TASK INSTRUCTIONS => Each line of the data below containing "computer" needs to be listed.

(Stored data)
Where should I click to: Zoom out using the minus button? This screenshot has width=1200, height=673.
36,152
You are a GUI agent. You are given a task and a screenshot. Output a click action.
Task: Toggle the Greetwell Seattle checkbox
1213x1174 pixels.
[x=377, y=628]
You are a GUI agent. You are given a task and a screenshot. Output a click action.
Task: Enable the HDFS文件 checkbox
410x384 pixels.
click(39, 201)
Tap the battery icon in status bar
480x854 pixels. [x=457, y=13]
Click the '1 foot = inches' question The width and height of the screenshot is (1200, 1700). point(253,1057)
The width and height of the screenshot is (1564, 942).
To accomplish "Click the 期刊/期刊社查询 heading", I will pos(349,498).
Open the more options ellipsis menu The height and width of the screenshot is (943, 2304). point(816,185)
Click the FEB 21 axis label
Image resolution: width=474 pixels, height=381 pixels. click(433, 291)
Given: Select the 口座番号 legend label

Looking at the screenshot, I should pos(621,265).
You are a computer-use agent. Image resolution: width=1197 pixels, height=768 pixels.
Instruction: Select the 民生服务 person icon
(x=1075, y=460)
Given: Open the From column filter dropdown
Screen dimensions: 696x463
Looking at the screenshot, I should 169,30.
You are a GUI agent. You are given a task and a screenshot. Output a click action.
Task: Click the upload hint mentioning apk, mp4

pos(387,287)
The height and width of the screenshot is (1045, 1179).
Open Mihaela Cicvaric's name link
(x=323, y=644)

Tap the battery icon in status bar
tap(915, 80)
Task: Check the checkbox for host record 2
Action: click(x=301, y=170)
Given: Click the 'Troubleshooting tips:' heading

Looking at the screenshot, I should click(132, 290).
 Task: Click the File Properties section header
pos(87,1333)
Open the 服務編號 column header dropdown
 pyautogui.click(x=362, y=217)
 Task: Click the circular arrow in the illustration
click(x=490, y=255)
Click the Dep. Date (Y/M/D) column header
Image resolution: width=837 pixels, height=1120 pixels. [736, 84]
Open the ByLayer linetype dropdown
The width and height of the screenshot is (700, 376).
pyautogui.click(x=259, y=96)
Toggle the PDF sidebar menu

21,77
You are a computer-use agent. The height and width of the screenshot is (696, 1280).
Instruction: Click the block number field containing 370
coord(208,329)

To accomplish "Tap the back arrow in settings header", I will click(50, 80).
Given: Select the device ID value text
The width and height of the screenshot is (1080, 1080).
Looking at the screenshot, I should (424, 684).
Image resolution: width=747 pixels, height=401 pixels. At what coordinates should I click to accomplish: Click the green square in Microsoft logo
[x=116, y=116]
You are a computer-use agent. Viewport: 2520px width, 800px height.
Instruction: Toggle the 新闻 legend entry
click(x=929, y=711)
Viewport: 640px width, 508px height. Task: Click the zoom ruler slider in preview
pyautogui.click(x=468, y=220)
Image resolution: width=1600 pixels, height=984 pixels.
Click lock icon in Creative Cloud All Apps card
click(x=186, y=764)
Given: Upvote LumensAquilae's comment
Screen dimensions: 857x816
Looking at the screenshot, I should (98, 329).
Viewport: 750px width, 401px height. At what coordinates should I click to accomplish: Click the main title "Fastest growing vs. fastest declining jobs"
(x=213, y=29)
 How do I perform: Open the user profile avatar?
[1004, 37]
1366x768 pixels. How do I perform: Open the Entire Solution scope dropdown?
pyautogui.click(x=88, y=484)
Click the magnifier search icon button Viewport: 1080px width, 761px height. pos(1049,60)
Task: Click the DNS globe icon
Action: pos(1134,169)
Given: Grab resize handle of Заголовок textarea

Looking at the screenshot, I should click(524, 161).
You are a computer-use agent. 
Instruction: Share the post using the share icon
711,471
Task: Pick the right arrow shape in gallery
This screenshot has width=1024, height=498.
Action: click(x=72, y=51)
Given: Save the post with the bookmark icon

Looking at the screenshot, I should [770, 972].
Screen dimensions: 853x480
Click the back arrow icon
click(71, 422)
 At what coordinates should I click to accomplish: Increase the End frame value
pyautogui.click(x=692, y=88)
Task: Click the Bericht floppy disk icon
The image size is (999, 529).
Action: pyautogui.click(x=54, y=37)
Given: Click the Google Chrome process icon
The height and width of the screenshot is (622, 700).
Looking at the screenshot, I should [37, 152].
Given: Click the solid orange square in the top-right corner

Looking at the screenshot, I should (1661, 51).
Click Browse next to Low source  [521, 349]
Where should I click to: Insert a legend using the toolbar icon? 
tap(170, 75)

WRITTEN SOLUTION =>
You are a computer-use agent. Image resolution: width=1197 pixels, height=768 pixels.
You are a computer-use agent. The height and width of the screenshot is (696, 1280).
You are a computer-use agent. Viewport: 2520px width, 800px height.
You are a computer-use agent. 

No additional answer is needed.